Una matemática que se hace en el aula

Un cuarto encuentro del seminario de formación de equipos directivos se llevó a cabo el 12 de septiembre en la Universidad Nacional de Hurlingham (UNAHUR). Con la coordinación de la Mg. Graciela Chemello y de la Prof. Sara Elizondo, esta vez se trató el problema de la conducción de la enseñanza matemática y de la articulación entre nivel primario y secundario.

La presentación de este cuarto encuentro estuvo a cargo del Lic. Gabriel Brener. “Las universidades –introdujo– tenemos que aprender a escuchar mucho más a la comunidad”. Luego señaló que la pregunta organizadora del evento fue: ¿qué necesita un directivo para mejorar la enseñanza de la matemática? El seminario anterior, realizado el 29 de agosto y coordinado por la Lic. Mariana Lavari, había estado dedicado a la Educación Sexual Integral en la escuela secundaria.

“Nos parece central incluir a todas y todos los estudiantes y salir de una lógica de la transición de un nivel a otro que deja a fuera a muchos. Hay que lograr que los chicos y las chicas dejen de pensar que no son buenos para la matemática. Todos y todas pueden aprender la matemática básica”, señaló Chemello. Luego agregó que era necesario contemplar qué formación matemática necesita un ciudadano al finalizar la escolarización obligatoria. Esto es, no puede pensarse la formación sin tener en cuenta con qué necesidades matemáticas va a encontrarse una persona a lo largo de su vida adulta.

De acuerdo con la especialista, hace tiempo que desde la didáctica de la matemática se advierte que la formación se mantuvo aislada de las situaciones de uso. Por eso, sostuvo: “Los y las alumnas tienen que aprender a hacer matemática y no solo las propiedades teóricas”. Para ello, resulta esencial que el aula se convierta en un espacio para resolución de problemas que permitan la construcción de pensamiento nuevo y constituyan un desafío intelectual para quienes están aprendiendo. Esto habilitaría, progresivamente, un uso autónomo de los conocimientos. Sin embargo, Chemello aclaró que hay otro tipo de problemas que también resultan estimulantes aunque no generen nuevo pensamiento: se trata de aquellos en los que se aplican saberes ya adquiridos para resolver situaciones vinculadas a la vida en sociedad.

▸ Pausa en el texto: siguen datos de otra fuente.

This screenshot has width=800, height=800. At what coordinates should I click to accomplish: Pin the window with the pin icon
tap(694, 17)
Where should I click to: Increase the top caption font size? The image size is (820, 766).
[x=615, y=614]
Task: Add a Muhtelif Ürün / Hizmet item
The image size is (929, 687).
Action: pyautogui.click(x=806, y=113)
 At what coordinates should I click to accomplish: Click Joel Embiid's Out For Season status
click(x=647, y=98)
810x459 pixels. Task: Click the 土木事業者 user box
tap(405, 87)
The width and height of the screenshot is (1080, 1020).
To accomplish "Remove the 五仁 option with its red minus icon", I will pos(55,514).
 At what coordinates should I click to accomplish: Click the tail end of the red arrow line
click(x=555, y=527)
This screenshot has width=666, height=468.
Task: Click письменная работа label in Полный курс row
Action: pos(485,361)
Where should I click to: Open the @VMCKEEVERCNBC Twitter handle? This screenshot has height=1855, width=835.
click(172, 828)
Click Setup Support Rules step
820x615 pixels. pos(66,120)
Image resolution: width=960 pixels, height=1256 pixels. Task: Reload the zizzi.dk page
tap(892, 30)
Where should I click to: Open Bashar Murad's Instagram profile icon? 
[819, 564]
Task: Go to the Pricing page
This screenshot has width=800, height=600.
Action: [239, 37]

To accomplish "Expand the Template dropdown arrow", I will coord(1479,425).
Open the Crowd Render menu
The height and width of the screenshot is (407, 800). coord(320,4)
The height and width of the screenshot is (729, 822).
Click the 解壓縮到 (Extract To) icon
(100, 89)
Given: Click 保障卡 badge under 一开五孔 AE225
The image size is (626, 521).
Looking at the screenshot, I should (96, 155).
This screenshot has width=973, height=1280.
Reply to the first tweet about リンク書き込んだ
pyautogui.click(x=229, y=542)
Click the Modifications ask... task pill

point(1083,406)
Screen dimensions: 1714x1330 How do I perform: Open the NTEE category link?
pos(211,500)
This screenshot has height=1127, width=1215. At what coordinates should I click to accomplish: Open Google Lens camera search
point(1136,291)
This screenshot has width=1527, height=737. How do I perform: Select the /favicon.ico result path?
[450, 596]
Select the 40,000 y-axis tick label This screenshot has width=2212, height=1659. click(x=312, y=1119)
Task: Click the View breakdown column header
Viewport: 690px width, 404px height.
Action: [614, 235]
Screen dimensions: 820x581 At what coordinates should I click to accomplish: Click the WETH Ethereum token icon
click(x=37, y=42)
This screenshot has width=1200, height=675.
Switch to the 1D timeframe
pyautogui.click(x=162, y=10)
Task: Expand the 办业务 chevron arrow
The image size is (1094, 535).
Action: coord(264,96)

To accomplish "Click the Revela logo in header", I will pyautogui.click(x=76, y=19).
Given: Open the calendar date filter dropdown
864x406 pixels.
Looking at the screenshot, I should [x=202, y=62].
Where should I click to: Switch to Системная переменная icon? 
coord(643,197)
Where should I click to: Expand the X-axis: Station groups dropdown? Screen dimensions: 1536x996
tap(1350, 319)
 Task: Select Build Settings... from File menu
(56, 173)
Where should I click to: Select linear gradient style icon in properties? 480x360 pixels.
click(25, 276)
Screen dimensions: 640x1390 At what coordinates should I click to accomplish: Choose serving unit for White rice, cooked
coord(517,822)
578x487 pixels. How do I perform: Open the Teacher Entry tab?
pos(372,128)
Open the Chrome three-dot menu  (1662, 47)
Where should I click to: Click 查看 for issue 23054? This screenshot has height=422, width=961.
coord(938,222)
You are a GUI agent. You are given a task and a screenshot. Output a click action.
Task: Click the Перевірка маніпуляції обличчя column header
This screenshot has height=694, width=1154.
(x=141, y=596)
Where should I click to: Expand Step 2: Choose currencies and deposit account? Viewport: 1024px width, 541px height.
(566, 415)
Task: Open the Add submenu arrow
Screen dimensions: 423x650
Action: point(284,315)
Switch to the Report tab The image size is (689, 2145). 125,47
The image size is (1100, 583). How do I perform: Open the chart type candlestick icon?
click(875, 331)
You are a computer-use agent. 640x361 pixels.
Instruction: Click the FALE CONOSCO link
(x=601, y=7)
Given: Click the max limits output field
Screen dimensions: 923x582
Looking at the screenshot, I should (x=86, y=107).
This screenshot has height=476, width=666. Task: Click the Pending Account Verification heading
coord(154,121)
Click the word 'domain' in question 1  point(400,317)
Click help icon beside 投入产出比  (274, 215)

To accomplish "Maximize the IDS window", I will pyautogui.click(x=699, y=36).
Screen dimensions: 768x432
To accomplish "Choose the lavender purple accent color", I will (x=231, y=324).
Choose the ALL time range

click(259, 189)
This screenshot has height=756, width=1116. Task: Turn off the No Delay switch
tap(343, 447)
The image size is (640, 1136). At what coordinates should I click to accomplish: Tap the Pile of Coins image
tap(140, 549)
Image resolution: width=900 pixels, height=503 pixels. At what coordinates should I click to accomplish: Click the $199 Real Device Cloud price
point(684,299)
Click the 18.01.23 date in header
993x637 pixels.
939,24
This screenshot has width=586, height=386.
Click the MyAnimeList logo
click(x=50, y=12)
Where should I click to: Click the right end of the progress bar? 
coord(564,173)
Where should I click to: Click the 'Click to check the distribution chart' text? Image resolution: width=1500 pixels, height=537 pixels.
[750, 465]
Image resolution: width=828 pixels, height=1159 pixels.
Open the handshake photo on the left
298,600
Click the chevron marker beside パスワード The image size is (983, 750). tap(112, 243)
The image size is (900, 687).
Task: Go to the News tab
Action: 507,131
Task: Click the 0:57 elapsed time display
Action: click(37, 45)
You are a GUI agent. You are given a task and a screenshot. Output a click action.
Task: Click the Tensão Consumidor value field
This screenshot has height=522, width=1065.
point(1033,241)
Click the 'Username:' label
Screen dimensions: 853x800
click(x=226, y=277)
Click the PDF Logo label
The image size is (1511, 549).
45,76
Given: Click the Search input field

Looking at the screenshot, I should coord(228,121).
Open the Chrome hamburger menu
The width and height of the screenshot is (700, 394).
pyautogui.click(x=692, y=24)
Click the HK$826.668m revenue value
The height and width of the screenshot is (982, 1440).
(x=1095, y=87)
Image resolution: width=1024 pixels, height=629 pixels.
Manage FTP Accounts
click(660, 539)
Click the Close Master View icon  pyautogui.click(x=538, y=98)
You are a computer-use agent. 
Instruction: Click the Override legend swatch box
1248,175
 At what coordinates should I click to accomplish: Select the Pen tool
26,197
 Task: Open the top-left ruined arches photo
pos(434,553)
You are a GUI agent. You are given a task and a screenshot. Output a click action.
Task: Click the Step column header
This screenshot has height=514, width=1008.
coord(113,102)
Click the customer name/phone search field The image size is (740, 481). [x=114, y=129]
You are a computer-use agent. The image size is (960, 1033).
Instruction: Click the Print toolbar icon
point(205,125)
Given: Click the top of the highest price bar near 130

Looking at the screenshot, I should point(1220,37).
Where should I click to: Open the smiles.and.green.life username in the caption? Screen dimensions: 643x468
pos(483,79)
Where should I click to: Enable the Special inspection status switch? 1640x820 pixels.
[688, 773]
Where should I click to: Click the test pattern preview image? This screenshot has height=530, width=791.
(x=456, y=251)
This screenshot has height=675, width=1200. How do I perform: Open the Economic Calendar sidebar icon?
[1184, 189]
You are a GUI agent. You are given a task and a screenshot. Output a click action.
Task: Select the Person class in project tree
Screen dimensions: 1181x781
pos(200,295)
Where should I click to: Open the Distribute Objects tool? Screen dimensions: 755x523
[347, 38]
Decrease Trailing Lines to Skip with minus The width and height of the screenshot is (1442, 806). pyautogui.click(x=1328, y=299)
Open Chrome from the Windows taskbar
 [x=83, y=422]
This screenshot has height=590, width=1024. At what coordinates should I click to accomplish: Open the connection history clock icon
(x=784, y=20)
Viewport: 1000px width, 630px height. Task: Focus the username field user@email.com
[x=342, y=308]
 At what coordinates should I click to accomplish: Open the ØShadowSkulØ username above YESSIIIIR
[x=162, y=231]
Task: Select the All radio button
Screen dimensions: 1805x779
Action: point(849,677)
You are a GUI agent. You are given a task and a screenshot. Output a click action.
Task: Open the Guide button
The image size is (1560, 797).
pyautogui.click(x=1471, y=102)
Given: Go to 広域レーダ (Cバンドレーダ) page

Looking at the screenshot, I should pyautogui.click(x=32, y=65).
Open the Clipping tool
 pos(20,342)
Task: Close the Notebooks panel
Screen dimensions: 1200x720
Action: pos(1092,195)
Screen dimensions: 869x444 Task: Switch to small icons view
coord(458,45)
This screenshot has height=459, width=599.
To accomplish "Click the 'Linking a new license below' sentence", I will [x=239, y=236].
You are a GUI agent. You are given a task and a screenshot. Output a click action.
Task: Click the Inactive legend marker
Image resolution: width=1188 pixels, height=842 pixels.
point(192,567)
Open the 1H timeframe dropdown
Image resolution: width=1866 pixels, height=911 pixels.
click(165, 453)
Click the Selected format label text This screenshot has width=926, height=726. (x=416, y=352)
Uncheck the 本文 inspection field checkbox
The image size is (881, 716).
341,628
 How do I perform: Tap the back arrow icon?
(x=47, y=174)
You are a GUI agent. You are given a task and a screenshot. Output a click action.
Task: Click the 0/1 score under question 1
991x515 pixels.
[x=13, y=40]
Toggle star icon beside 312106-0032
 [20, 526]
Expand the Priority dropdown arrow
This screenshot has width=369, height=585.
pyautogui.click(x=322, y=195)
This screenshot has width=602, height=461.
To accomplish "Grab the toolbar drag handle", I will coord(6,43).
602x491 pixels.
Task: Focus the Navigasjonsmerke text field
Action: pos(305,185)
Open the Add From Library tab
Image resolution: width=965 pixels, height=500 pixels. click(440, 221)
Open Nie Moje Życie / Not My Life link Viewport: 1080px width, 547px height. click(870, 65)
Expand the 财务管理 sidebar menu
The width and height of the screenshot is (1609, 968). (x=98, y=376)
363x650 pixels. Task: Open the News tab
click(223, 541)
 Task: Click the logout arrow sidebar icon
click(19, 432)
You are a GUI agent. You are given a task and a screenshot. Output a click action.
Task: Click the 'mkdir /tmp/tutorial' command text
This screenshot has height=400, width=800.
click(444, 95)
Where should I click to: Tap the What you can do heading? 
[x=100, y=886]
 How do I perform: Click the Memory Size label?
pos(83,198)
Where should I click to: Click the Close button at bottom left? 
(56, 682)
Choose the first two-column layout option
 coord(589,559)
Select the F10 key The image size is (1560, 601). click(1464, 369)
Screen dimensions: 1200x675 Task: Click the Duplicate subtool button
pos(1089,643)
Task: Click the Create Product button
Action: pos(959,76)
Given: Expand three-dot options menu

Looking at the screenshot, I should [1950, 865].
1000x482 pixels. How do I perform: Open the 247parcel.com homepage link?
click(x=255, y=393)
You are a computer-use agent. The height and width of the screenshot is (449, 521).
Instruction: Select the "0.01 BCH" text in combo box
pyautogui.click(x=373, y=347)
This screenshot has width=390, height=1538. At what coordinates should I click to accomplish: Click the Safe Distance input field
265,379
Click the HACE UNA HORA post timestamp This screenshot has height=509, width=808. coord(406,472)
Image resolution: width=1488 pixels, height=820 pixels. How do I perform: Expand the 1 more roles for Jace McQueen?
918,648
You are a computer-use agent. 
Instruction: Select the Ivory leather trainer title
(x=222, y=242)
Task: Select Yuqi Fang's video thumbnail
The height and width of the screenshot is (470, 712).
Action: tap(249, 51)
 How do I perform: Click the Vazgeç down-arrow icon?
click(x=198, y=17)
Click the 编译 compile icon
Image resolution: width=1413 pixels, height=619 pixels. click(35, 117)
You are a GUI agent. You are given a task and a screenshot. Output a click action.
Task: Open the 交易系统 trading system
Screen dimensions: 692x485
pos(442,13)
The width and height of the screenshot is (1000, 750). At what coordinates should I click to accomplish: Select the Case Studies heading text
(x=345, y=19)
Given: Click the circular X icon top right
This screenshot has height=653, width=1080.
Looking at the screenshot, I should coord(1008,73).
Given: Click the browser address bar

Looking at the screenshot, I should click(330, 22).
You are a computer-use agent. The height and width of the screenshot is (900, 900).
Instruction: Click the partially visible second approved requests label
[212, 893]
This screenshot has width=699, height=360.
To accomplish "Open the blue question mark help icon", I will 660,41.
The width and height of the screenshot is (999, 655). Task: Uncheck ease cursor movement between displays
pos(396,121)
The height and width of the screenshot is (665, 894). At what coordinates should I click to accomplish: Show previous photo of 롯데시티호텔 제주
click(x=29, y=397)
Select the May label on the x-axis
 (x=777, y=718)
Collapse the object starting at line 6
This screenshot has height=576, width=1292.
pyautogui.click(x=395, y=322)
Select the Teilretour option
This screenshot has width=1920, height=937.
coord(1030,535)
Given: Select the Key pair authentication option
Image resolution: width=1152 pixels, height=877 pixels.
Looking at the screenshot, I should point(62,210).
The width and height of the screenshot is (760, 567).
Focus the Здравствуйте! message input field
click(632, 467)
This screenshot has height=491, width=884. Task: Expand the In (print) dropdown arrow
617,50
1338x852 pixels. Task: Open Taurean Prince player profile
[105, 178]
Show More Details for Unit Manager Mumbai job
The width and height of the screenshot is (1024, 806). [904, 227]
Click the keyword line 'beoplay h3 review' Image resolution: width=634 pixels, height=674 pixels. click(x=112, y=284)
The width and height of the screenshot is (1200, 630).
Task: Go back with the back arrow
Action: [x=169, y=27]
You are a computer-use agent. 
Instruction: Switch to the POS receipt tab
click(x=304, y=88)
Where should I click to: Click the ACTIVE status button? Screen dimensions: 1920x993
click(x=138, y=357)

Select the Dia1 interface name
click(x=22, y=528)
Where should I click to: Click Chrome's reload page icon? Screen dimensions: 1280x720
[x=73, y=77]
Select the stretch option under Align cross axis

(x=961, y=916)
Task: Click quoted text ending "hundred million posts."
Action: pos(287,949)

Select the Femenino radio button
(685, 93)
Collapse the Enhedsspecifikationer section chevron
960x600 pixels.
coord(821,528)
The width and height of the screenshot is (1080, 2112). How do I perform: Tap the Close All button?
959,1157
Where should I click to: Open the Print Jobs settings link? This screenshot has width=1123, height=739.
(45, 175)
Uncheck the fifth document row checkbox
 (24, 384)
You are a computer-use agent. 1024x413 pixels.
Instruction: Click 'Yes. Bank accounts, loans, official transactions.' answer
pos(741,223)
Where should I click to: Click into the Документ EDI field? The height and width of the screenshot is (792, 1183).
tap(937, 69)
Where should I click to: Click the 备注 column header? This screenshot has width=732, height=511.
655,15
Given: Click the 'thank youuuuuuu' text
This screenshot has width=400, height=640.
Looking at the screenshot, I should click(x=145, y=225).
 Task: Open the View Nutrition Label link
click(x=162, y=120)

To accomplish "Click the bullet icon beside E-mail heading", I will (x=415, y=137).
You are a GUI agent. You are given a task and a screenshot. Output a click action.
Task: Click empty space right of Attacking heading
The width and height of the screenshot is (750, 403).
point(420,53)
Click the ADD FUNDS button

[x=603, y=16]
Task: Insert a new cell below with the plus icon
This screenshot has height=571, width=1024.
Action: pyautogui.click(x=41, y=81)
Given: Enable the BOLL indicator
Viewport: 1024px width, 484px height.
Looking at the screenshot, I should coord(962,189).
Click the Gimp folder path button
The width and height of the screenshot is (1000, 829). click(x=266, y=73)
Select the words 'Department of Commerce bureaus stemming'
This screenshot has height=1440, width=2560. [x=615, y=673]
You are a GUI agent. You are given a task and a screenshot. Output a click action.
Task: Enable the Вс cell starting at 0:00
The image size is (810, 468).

Chemello también observó que no alcanza con llevar problemas interesantes al aula si, al mismo tiempo, no se genera un ambiente de confianza: “Todos y todas deben sentir que pueden aprender y que pueden poner en juego tanto lo que saben como lo que no saben”. El aprendizaje de la matemática, añadió la especialista, es mucho más sencillo si los contenidos y las actividades propuestas tienen sentido para el estudiantado. El desafío para los equipos directivos, entonces, es avanzar en el desarrollo de las competencias de los docentes tanto como de los alumnos.

Luego de una primera parte expositiva, el encuentro prosiguió con la modalidad de taller. Quienes participaron del seminario se reunieron en parejas y se dedicaron a analizar y resolver dos situaciones problemáticas vinculadas con la contaminación del río Reconquista. El primero de los problemas apuntaba generar soluciones a la deshidratación por problemas gastrointestinales provocados por el consumo de agua contaminada; mientras que el segundo proponía desafíos dirigidos a la potabilización del agua. Luego, el trabajo en parejas fue puesto en común.

Un segundo encuentro sobre la conducción de la enseñanza matemática y la articulación entre nivel primario y secundario está pautado para el próximo 3 de octubre.